PROBLEM DESCRIPTION>
Each line that includes the word "link" should be copied from the records.

MATERIAL FOR THIS TASK>
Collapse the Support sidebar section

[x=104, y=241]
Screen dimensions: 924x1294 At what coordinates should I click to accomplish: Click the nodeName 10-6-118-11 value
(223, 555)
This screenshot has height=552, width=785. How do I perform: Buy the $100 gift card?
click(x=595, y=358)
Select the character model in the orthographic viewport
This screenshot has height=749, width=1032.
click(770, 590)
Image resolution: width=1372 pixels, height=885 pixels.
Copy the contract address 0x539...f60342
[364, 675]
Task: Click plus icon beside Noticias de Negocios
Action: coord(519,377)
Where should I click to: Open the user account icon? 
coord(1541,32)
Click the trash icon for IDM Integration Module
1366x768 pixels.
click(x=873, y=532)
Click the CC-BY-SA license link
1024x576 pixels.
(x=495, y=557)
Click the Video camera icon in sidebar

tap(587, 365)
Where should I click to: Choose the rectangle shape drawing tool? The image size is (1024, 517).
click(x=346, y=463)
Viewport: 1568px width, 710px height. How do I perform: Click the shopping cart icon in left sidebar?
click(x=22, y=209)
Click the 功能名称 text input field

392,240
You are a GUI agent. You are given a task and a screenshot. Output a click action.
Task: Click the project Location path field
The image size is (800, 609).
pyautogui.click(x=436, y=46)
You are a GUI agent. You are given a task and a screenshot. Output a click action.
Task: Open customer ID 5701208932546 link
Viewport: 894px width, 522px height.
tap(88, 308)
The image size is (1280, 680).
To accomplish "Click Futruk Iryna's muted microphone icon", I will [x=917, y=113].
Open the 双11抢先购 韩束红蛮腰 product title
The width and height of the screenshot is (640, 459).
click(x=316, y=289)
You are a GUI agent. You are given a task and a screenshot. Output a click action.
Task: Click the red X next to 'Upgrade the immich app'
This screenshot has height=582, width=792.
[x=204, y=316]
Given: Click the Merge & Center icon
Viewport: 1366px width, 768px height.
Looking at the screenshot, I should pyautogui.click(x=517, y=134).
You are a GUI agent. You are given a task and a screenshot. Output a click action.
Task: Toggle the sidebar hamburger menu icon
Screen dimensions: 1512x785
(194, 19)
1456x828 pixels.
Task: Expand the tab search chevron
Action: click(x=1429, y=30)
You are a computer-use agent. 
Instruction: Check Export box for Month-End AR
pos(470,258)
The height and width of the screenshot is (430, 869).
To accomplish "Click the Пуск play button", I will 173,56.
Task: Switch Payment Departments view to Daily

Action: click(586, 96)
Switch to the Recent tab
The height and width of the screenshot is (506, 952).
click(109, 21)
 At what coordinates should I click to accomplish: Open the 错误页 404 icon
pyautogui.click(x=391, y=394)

TASK SOLUTION>
Click the CC-BY-SA license link
Task: Open customer ID 5701208932546 link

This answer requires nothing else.